DIRECTIONS = Would you return exactly the lines below from the line with "Instruction: Select the 应用 application tab" through the line with "Given: Open Create Customer in top navigation", both included, and nothing else, leaving out the pictures?

[Opening SUPPLIED RECORDS section]

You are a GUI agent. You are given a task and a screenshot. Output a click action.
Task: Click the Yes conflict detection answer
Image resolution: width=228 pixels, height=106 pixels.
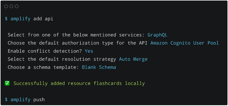[x=89, y=51]
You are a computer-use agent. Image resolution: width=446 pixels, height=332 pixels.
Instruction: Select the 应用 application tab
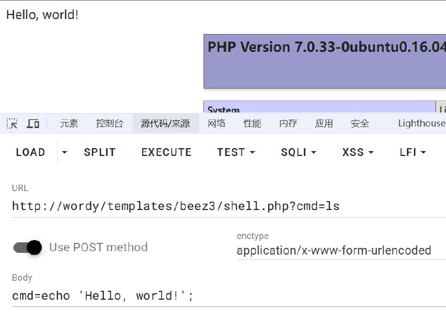coord(324,123)
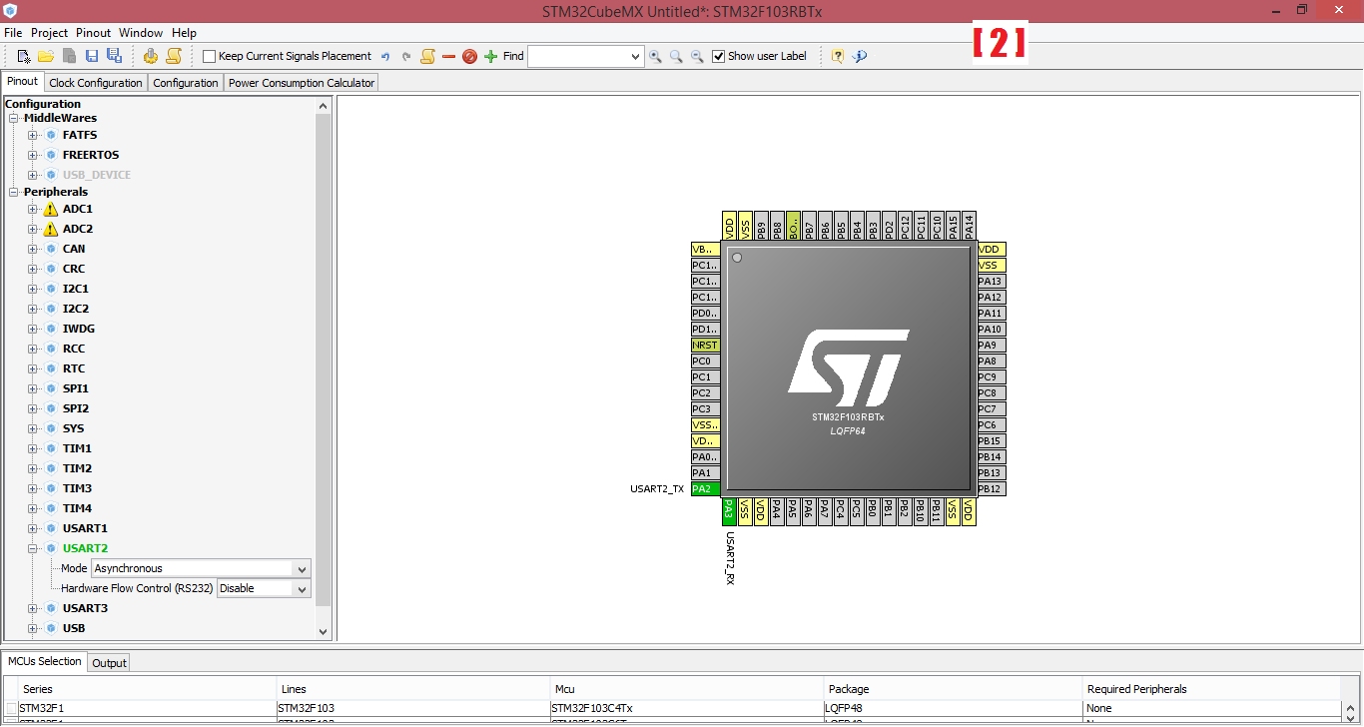The height and width of the screenshot is (727, 1364).
Task: Select the Power Consumption Calculator tab
Action: tap(300, 82)
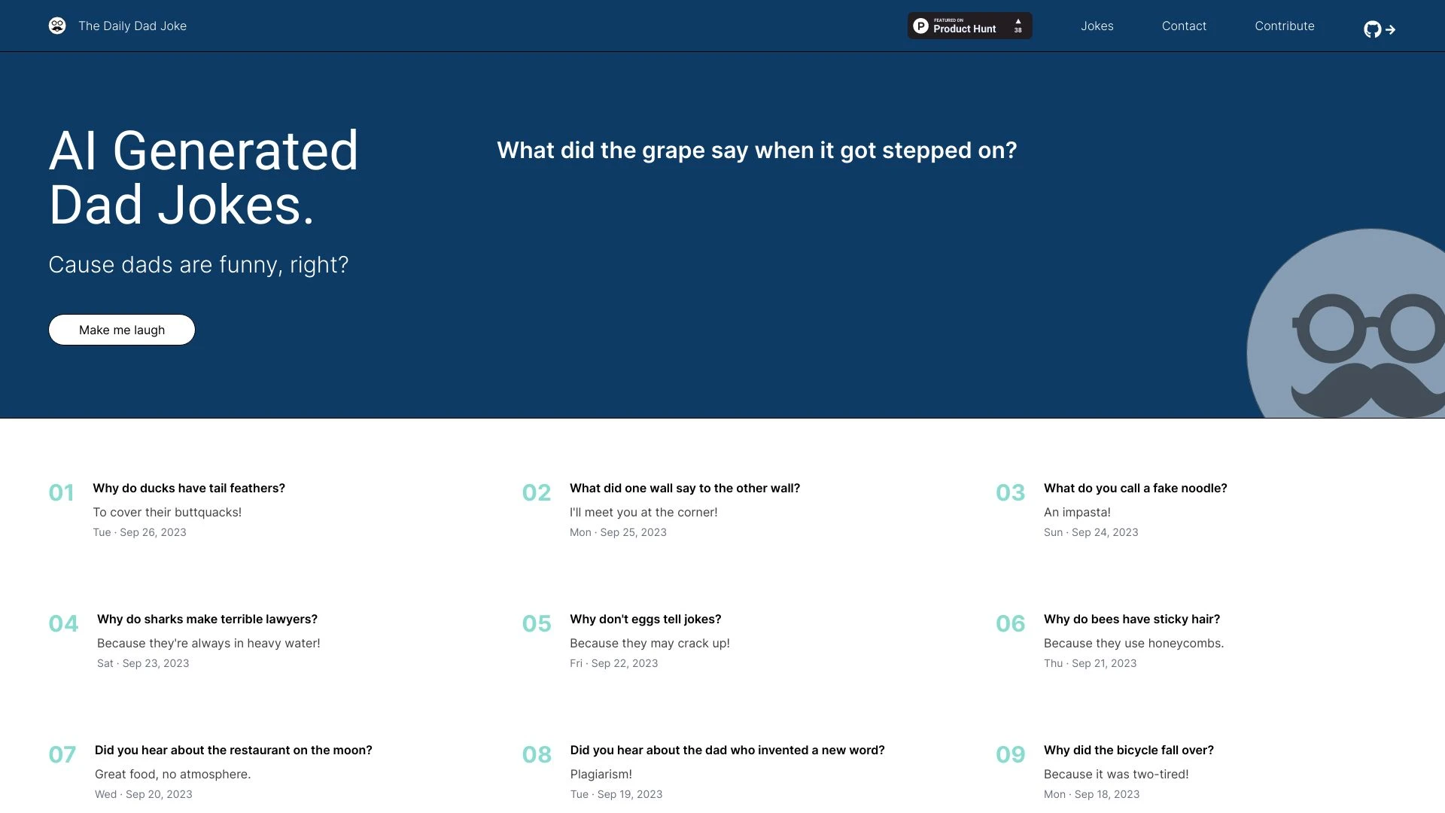Click the restaurant on the moon joke
Viewport: 1445px width, 813px height.
233,750
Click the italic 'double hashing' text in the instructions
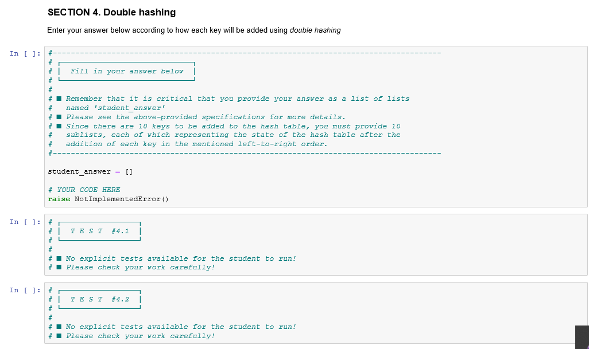Image resolution: width=589 pixels, height=349 pixels. tap(315, 30)
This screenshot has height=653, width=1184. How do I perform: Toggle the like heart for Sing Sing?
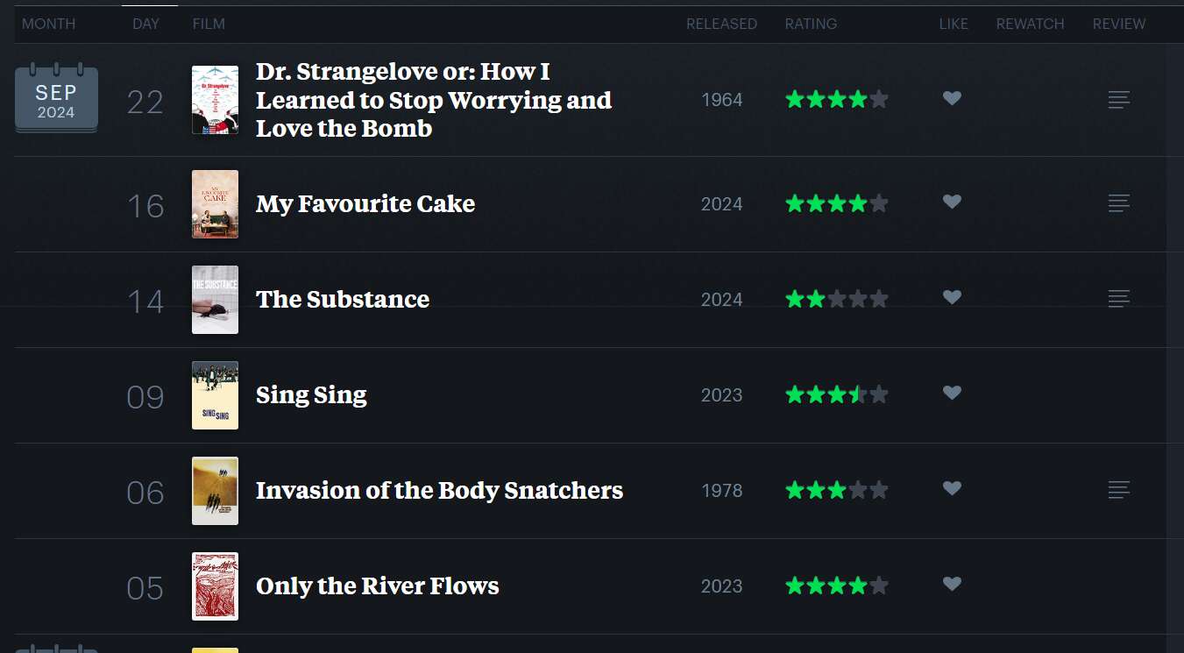pos(952,394)
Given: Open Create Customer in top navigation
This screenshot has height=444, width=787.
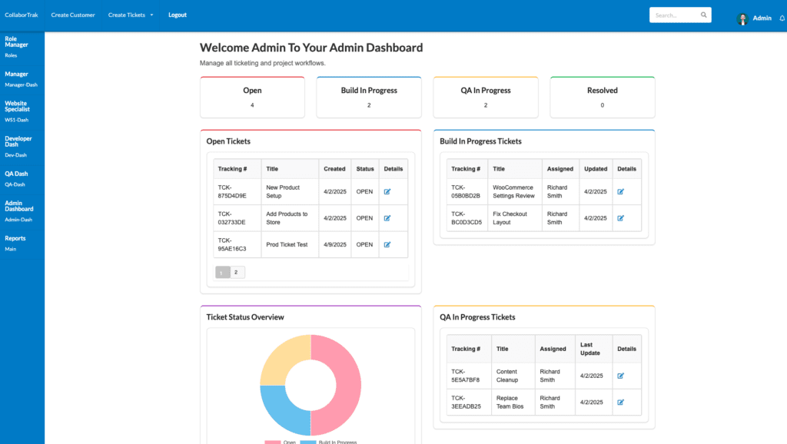Looking at the screenshot, I should [x=73, y=15].
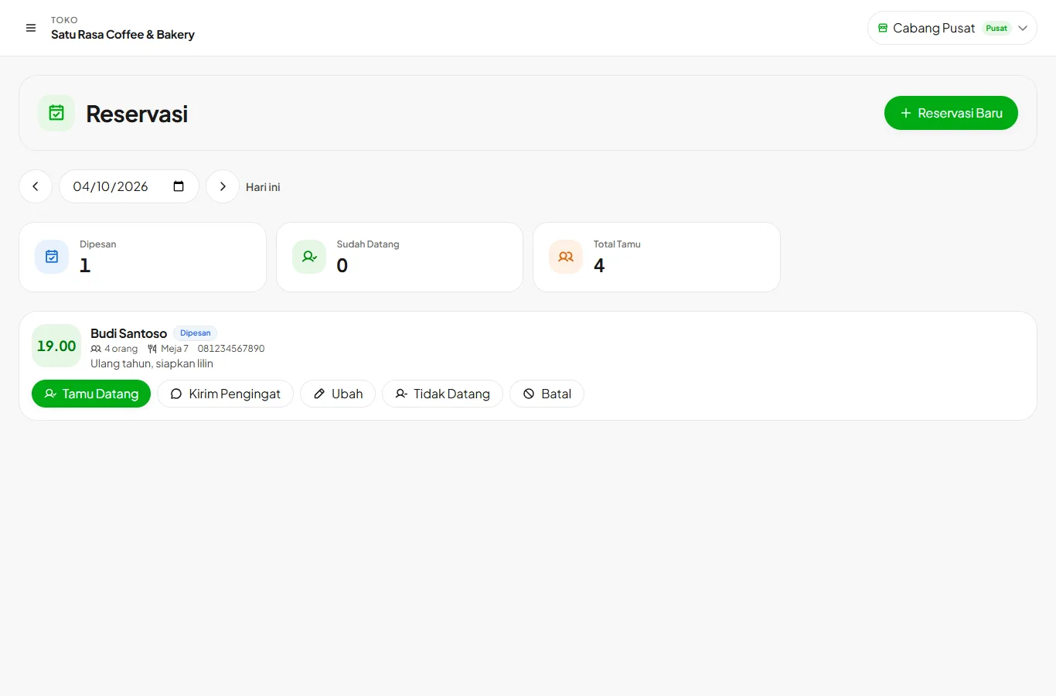Click the Sudah Datang green person icon
1056x696 pixels.
tap(309, 257)
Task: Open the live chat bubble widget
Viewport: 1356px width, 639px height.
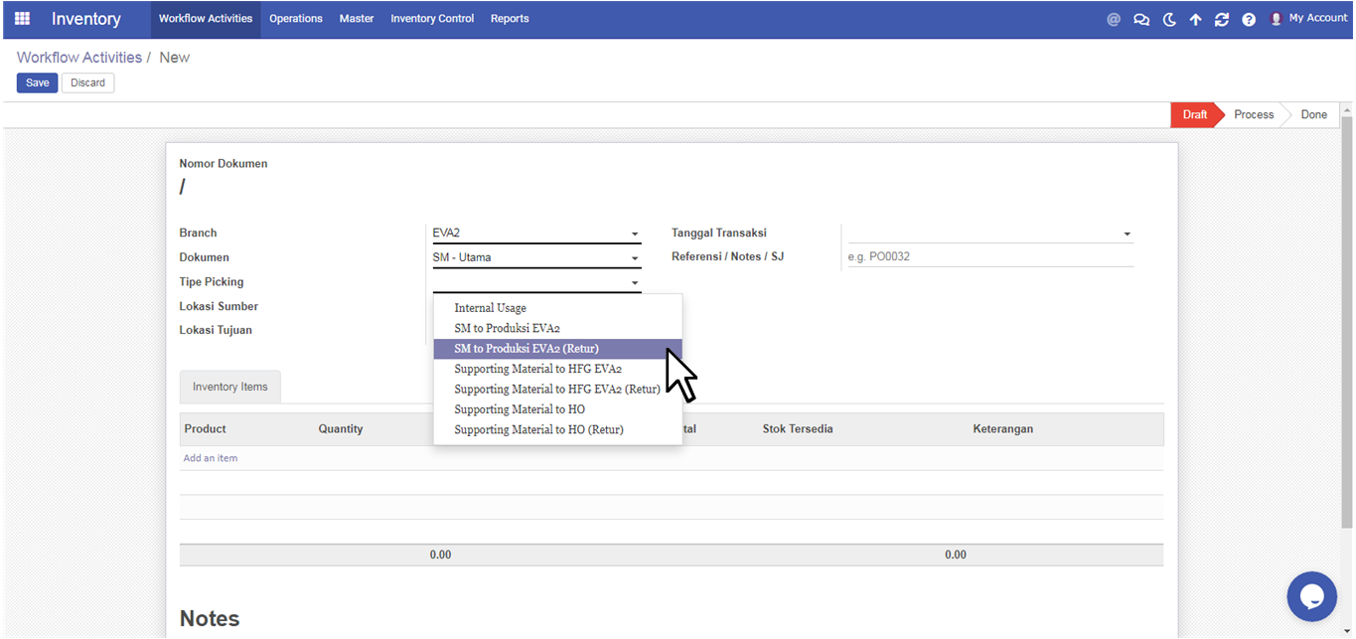Action: (1311, 596)
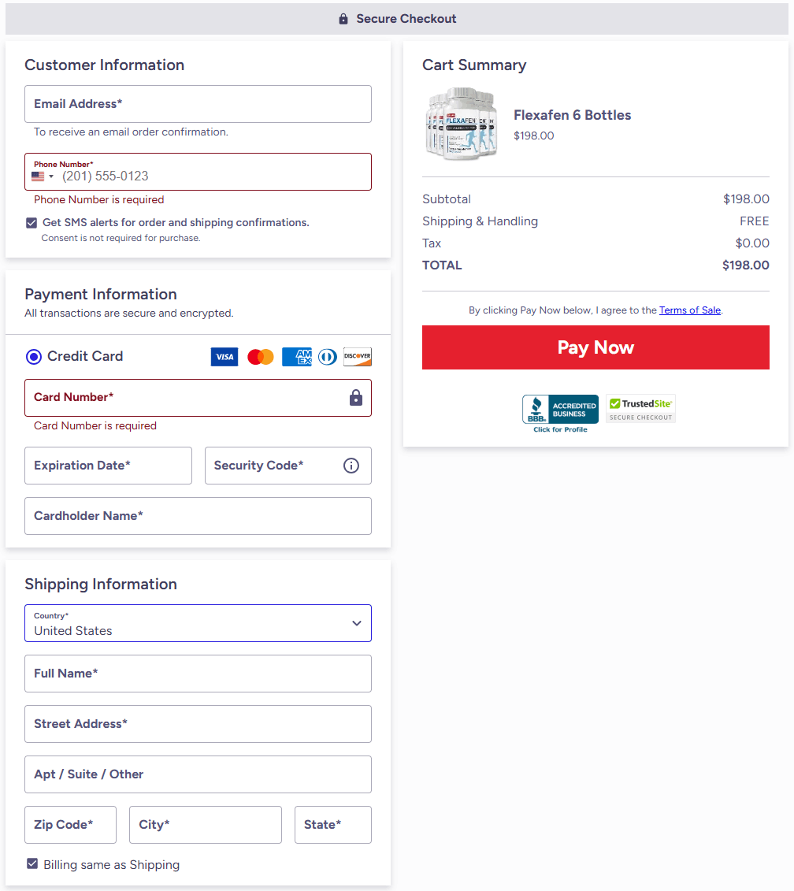Click the American Express card icon
Screen dimensions: 794x891
coord(297,357)
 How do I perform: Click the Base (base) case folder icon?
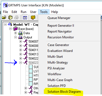15,29
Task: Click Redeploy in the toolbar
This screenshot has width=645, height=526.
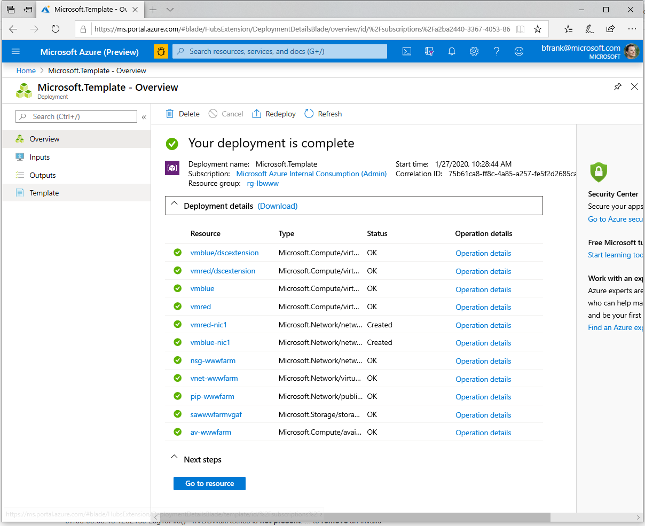Action: [x=274, y=114]
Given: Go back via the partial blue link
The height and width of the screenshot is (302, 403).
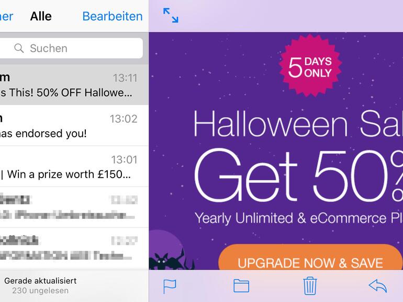Looking at the screenshot, I should (x=6, y=16).
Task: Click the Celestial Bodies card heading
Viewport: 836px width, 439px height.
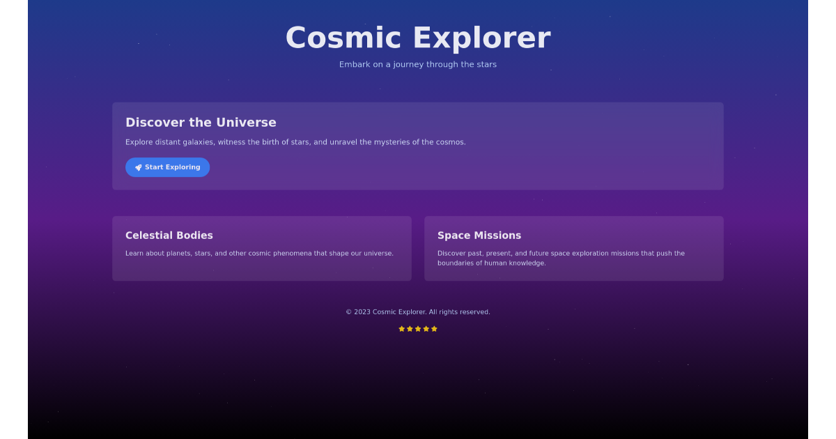Action: [x=169, y=236]
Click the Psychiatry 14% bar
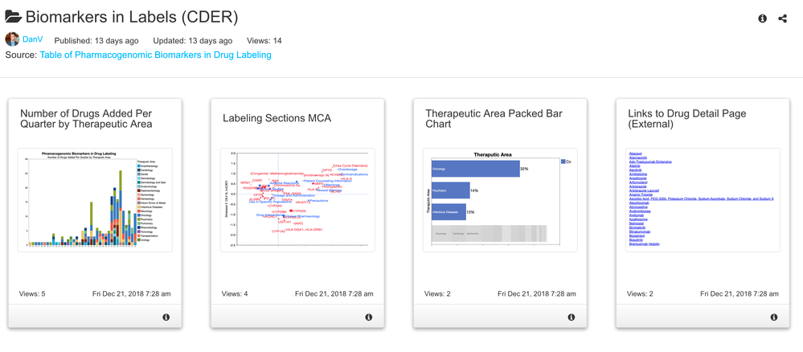The image size is (803, 352). point(450,190)
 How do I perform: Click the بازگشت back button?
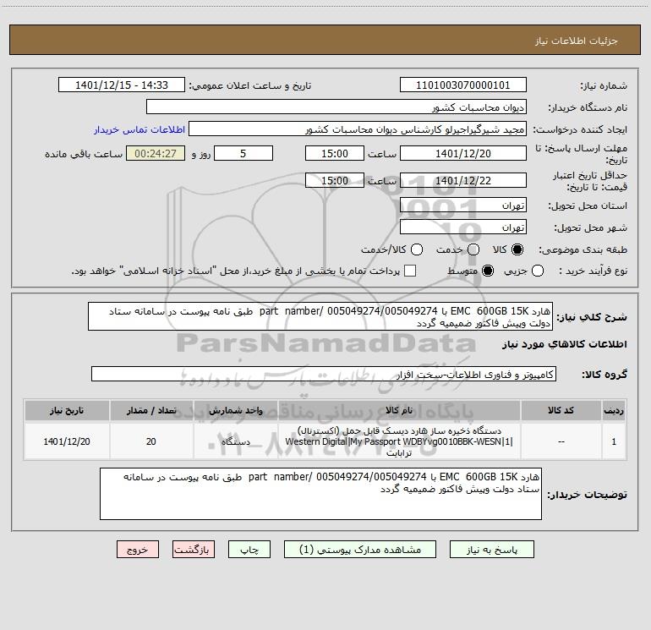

[Closing SUPPLIED RECORDS section]

RESPONSE BOX =
Instruction: Select the 应用 application tab
coord(324,123)
The height and width of the screenshot is (727, 1364).
Task: Select the Power Consumption Calculator tab
Action: tap(300, 82)
Click the restaurant on the moon joke
Viewport: 1445px width, 813px height.
233,750
Click the italic 'double hashing' text in the instructions
Image resolution: width=589 pixels, height=349 pixels. tap(315, 30)
This screenshot has height=653, width=1184. How do I perform: Toggle the like heart for Sing Sing?
pos(952,394)
Given: Open Create Customer in top navigation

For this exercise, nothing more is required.